After ‘cleaning the house’ the school hired a whole new coaching staff in the winter. Now, this is typically the season that a spring sport like lacrosse starts to prepare for their season. Coaches schedule exhibition scrimmages and players learn their roles on the team and in different formations. What the team did not know was that the school was embarrassed with the previous culture and image of their lacrosse team, and the new coaches were hired to fix this problem. 

“Players that had been around for a couple of seasons have created some bad habits, and were rebellious, to say the least.”

Related: Athlete’s Recruiting Ended when Coach and Assistant Coach Get Fired

The School Began to Revoke Players’ Scholarships

The new coaches did not tolerate this type of behavior. Players not academically eligible were forced into study halls and tutoring. Those that skipped practice would be benched during scrimmages and asked to not even dress down at times. Players that partied constantly and would show up late had to do extra conditioning. As a result, most of the players decided to strike against the school and coaches by not playing against their top conference rival.   

The school and the coaches did not take this act lightly, so they said that if players did not go to the next practices they would lose their athletic scholarships. Bryce was among 4 others that actually attended. The school began to revoke players’ scholarships. This infuriated the players and some families of the students, so they decided to march on the school president’s house. In retaliation, the school cut the team for the season. 

This all happened around the same time that COVID-19 was building momentum, so Bryce was sent back home. Bryce thought he had finally found a school that suited his needs for the next four years, but was now stuck at home dreading what would actually happen to not only his athletic scholarship but his future playing career. Then in June, he got a call from the school’s athletic director. 

Related: Stanford Field Hockey Program Cut One Month before Season

“Begin Your Transfer Process”

“I’m sorry to inform you of this but we will not be supporting a lacrosse team in the 2020-21 season. We suggest if you are still planning on playing that you look at other schools immediately and begin your transfer process.”

Feelings of shock, disappointment, fear, and anger welled up in Bryce. A recruiting process that had taken him three years to conclude had to be done over in less than two months…

Over the next week, Bryce visited six different colleges and universities around the country searching for another opportunity to play, but COVID-19 made it difficult to visit schools and meet with coaches. He finally found a school that his former coach was now employed at and some of his friends were attending, but it wasn’t a good fit academically. 

Related: How to Handle Transferring as a College Athlete

He Needed to Play Again

So, Bryce decided to move closer to home and attend the University of Minnesota. He would just go to school, not as an athlete, and take the time to decide what to do next. This time off helped him realize he needed to play again. After a couple of months of searching and reaching out to college lacrosse coaches again, he decided to make one more call. He dialed up the number and made the call back to the DII school in Georgia. 

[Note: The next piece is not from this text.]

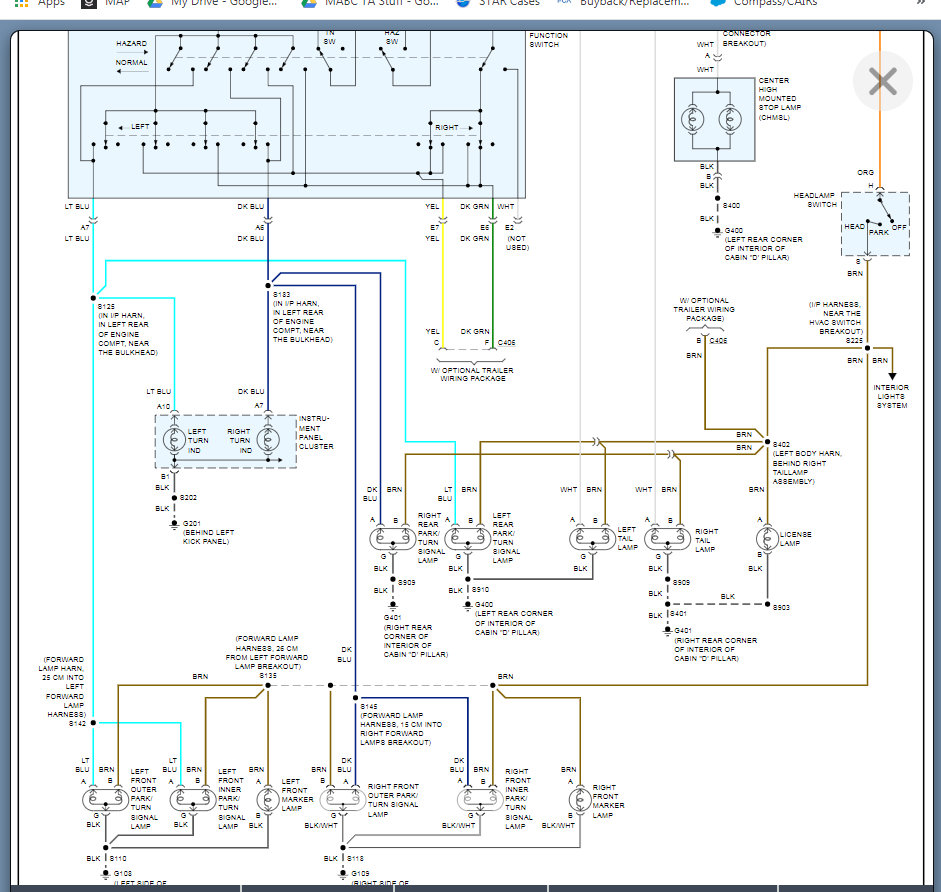The width and height of the screenshot is (941, 892).
Task: Click the center high mounted stop lamp symbol
Action: 717,119
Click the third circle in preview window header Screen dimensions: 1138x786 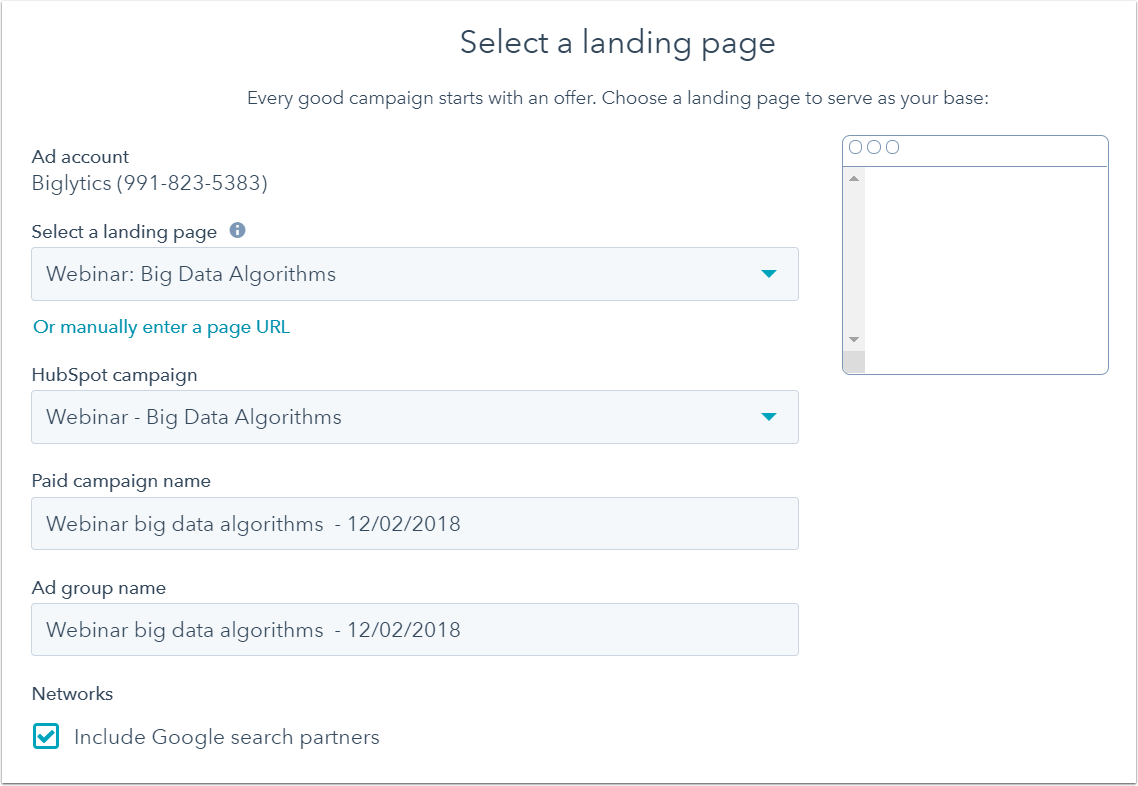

To everyone’s surprise, the athletic director was glad that Bryce reached back out and listened as he explained his situation since leaving. How he enjoyed the school for many reasons including academics, professors, social atmosphere, as well as lacrosse. The athletic director told him that they have since gone through another new coaching staff with an entirely new set of recruits. 

Bryce’s story is not over, but at least for now, he will be one of those new recruits for this new coaching staff, and will get to help build something new with the team. This next fall he will be going back to Georgia to play lacrosse again on his entire athletic scholarship and hopefully earn his former spot as the starting goalie. While this Recruiting Horror Story was full of twists and turns, it ends in promise and hope for a future in college athletics.